Discovering common pathogenetic processes between tuberculosis and COVID-19 by bioinformatics and system biology approach

Abstract

BackgroundSARS-CoV-2, the cause of the COVID-19 pandemic, poses a significant threat to humanity. Individuals with pulmonary tuberculosis (PTB) are at increased risk of developing severe COVID-19, due to long-term lung damage that heightens their susceptibility to full-blown disease. MethodsThree COVID-19 datasets (GSE157103, GSE166253, and GSE171110) and one PTB dataset (GSE83456) were obtained from the Gene Expression Omnibus databases. Subsequently, data were subjected to weighted gene co-expression network analysis(WGCNA)followed by functional enrichment analysis using Gene Ontology (GO) and Kyoto Encyclopedia of Genes and Genomes (KEGG) pathway databases. These analyses revealed two overlapping disease-specific modules, each comprising co-regulated genes with potentially related biological functions. Using Cytoscape, we visualised the interaction network containing common disease-related genes found within the intersection between modules and predicted transcription factors (TFs). Real-time qPCR was conducted to quantify expression levels of these genes in blood samples from COVID-19 and PTB patients. Finally, DisGeNET and the Drug Signatures database were employed to analyze these common genes, unveiling their connections to clinical disease features and potential drug treatments. ResultsExamination of the overlap between COVID-19 and PTB gene modules unveiled 11 common genes.
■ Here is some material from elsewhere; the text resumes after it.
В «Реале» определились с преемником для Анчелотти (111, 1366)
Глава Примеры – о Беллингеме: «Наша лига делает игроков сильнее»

Functional enrichment analyses using KEGG and GO shed light on potential functional relationships among these genes, providing insights into their potential roles in the heightened mortality of PTB patients due to SARS-CoV-2 infection. Furthermore, results of various bioinformatics-based analyses of common TFs and target genes led to identification of shared pathways and therapeutic targets for PTB patients with COVID-19, along with potential drug treatments for these patients. ConclusionOur results unveiled a potential biological connection between COVID-19 and PTB, as supported by results of functional enrichment analysis that highlighted potential biological processes and signaling pathways shared by both diseases. Building on these findings, we propose potential drug treatments for PTB patients with COVID-19, pending verification of drug safety and efficacy through laboratory and multicentre studies before clinical use.